Now that the panic attack subsided, a strange calm swept through her. She’d survived that one. She was alive and sitting in the driver’s seat of her van, which was still parked inside her garage. She breathed with relief, dug in her purse for a Kleenex, and wiped her eyes and nose.

Something felt odd, hollow. What now? Something was missing all of a sudden, but what was it? It occurred to her that she had in fact, for all intents and purposes, been stuck in that van ever since that night, that she had been sobbing inwardly for three long and lonely years. And she had been angry. So angry. But suddenly a long forgotten sense of lightness was emerging out of thin air. What was this? Something was not there anymore?

It took several minutes for Annie to understand that what was strangely missing was her pain.

It was past bedtime. She pictured the kids, their faces pale with exhaustion. The sandy eyes. This was mommy time, and they were piled up in Lucas’s apartment wondering about going home. Lucas. Johnny’s friend. Lucas knew about Johnny and that woman, but had never said a word. He had tried but she had not let him and now she knew why. By not letting him speak, she didn’t have to let him, or anyone, know what she knew. By not telling anyone she could keep Johnny intact, their story intact, for the children, and maybe, also, for herself.
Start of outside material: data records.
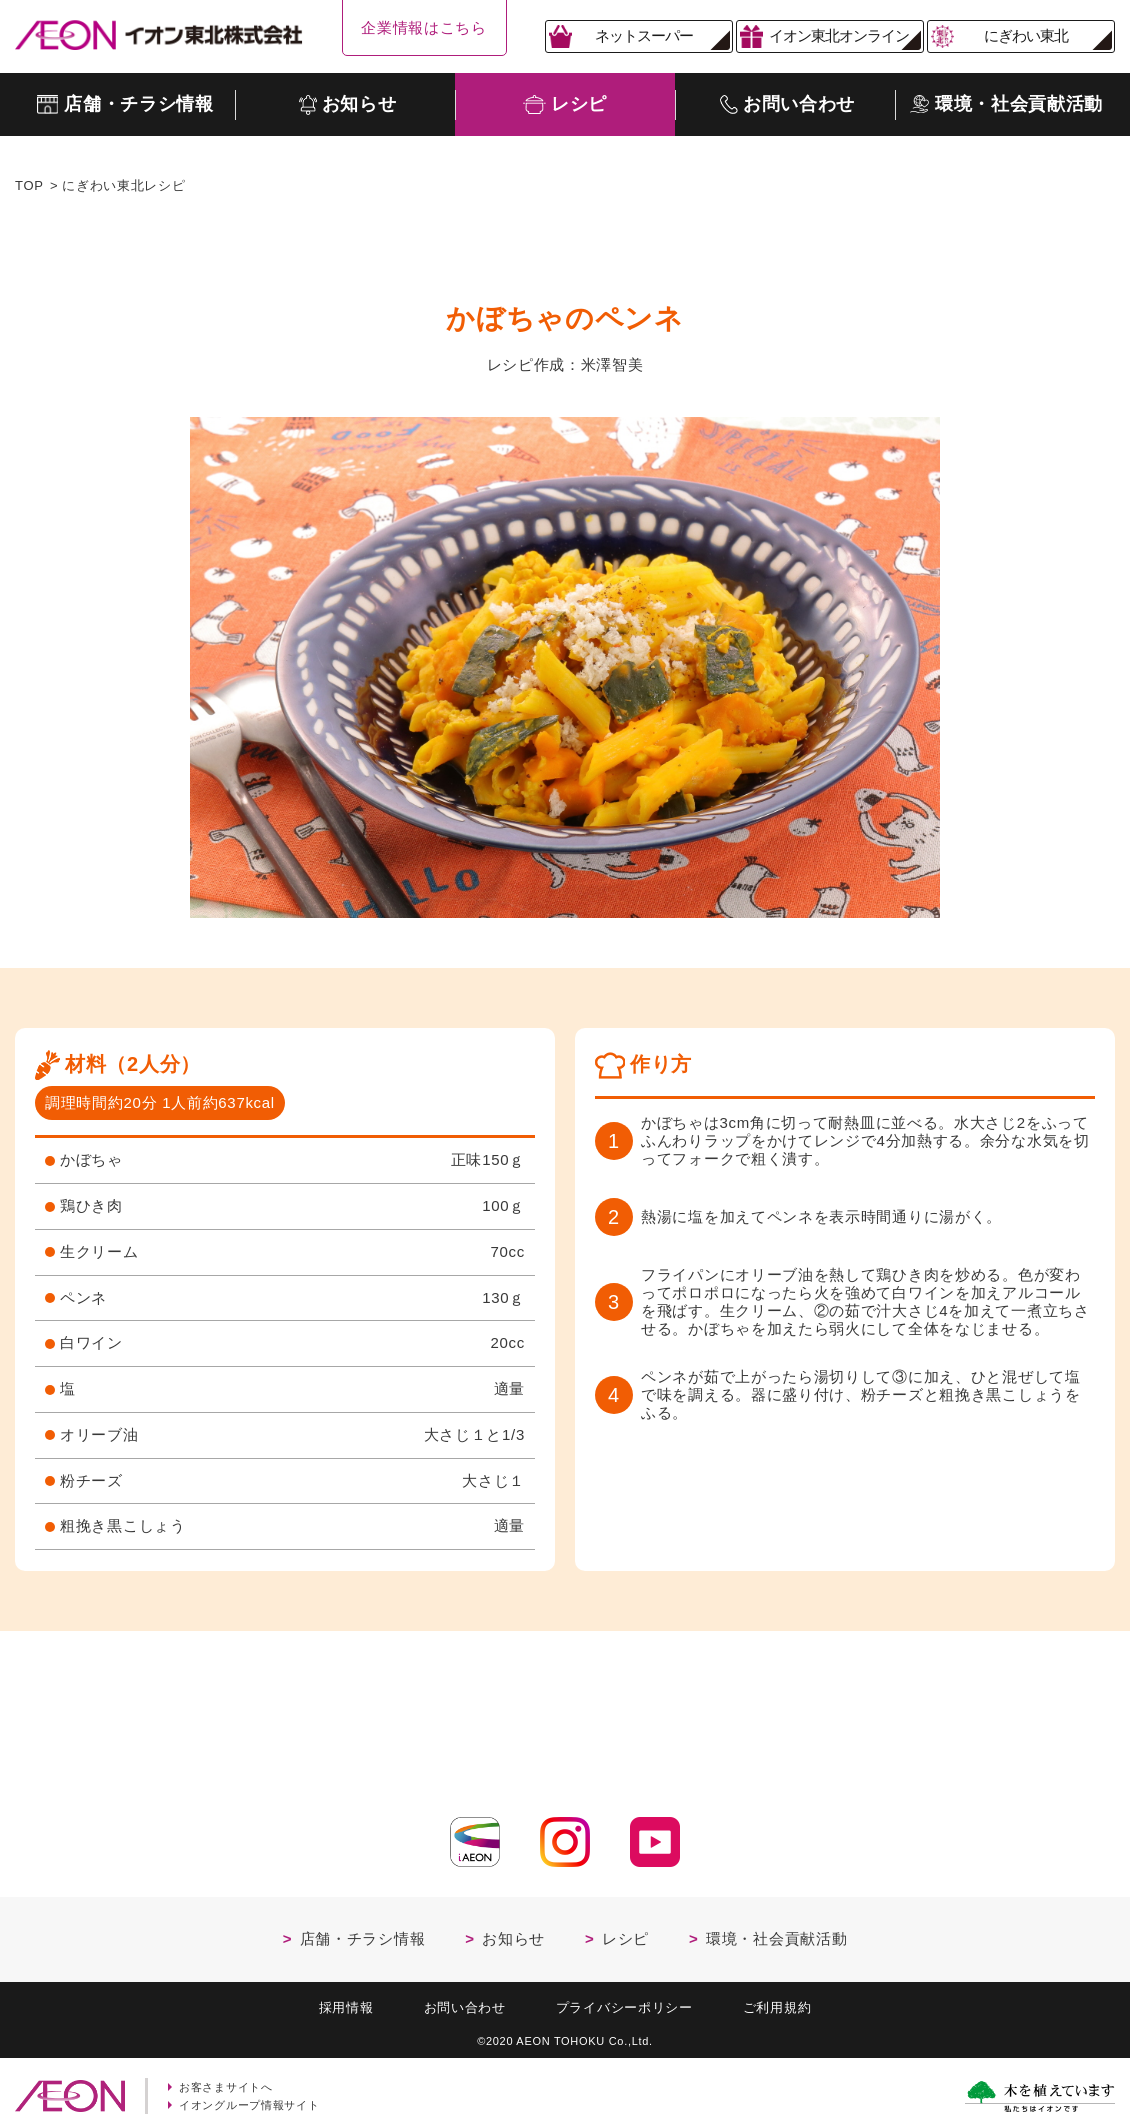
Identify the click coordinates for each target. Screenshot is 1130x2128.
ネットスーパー (644, 35)
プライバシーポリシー (624, 2001)
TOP (29, 185)
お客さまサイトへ (226, 2081)
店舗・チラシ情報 (363, 1932)
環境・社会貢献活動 (776, 1932)
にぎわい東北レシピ (123, 185)
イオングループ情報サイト (249, 2099)
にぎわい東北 (1026, 35)
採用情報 (346, 2001)
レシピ (625, 1932)
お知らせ (513, 1932)
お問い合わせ (465, 2001)
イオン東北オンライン (839, 35)
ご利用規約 (777, 2001)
Lucas had let her keep her secret. A secret about being unlovable, carelessly tossed away. A secret much too heavy to carry alone.

Pain for the boys had come the morning after. Unfathomable pain, but a pain of a different nature. A pain possibly easier to digest for them, one day, than the trauma they would have experienced had Johnny been able to carry out his plan to abandon them all. As long as she would have a say in it, the memory of Johnny as a loving father and husband would be preserved. Not for Johnny. No, not for Johnny, but for the boys. So that they would continue to feel loved by him.
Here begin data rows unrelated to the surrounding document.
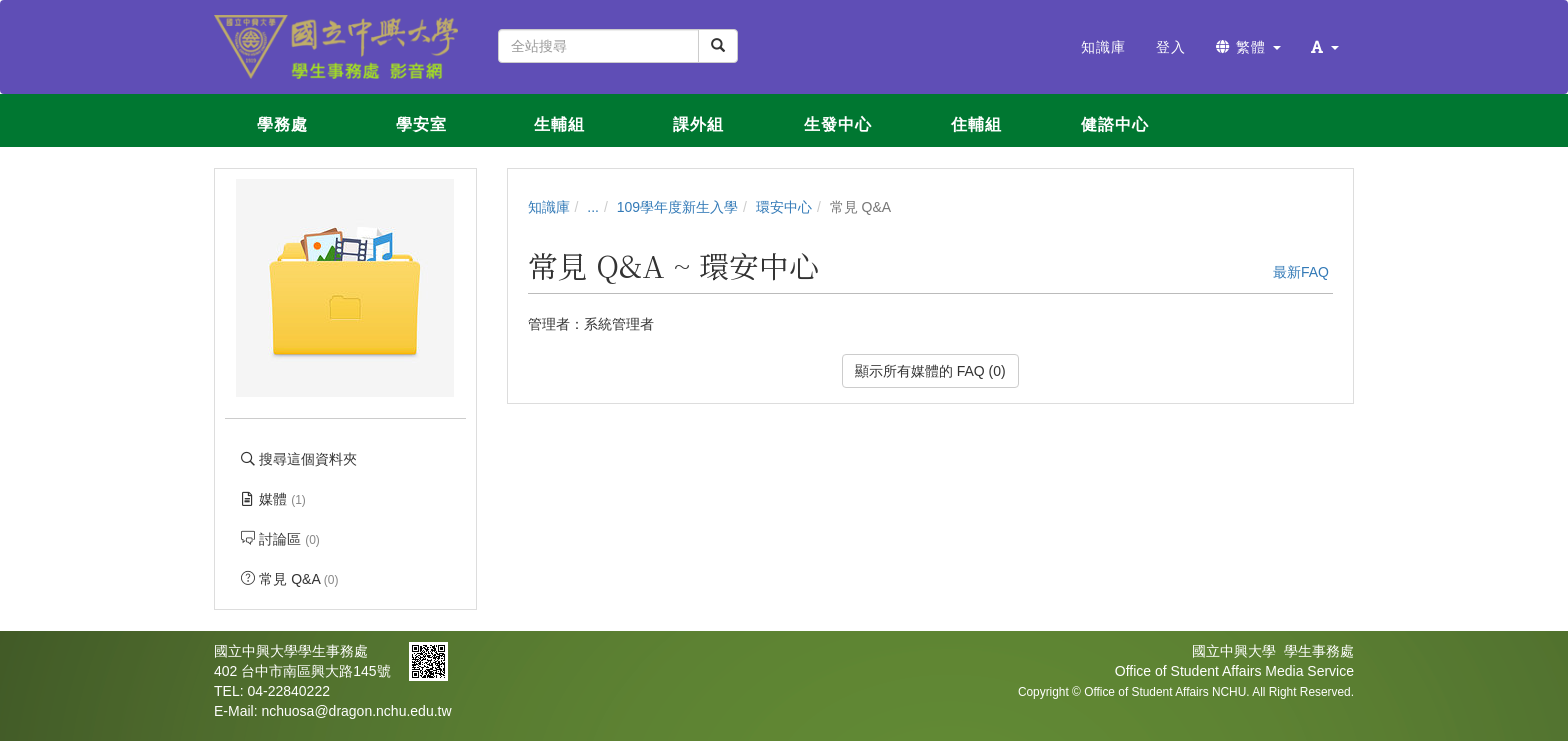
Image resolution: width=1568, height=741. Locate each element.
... (593, 207)
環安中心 (784, 207)
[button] (1325, 47)
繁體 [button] (1248, 47)
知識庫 (549, 207)
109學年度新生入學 (677, 207)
She turned the key in the ignition. “Fuck you, Johnny,” she wailed in the garage. “Fuck you, asshole, disgusting liar, cheater, coward, selfish bastard. You were
right
, loser! We didn’t need you after all!”

Annie started the engine and stormed the car out of the garage. She drove as the sun went down, radiating a red glow on the stones of the buildings. Music and warm air flowed through the van’s open windows, and her hair floated wildly behind her. She drove the van through Paris to take her boys to a weekend at the beach. She drove the van through Paris to meet her lover.
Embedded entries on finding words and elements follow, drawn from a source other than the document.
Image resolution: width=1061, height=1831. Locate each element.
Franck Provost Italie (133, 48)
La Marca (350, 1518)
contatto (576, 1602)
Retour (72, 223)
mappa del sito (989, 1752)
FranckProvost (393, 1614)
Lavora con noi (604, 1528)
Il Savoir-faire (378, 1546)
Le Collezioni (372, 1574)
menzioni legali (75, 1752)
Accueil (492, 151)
Jared waited for the nurse to leave his room to rip the IV needle from his arm. He stumbled out of bed and had to hang onto the wall not to fall, but by the time he reached the closet and found his clothes neatly folded, he was able to stand almost normally. When the nurse came back into his room, he was gone.

Minutes later he was riding a cab through dense traffic. The purple glow of sundown and the last of the day’s light reflected on the Seine, transforming it to a river of pure silver. The deep green sycamore leaves were almost black against the cobalt blue sky. The act of breathing alone was exhausting and his vision was still altered from the drugs he had taken and those they had given him in the hospital.

Tonight was the Fête de la Musique, he realized. He rolled up his window to protect his throbbing head from the discordance of competing music that came from every street, every house and every room in every apartment. The interior of the silent cab became a pocket of quietness that floated through the city like a bubble. The carved stones of buildings gleamed in the street lights, every light was a blurred star. The statues seemed alive, churches like giants in helmets and coats of armor, the wooden doors of century-old buildings like gaping mouths.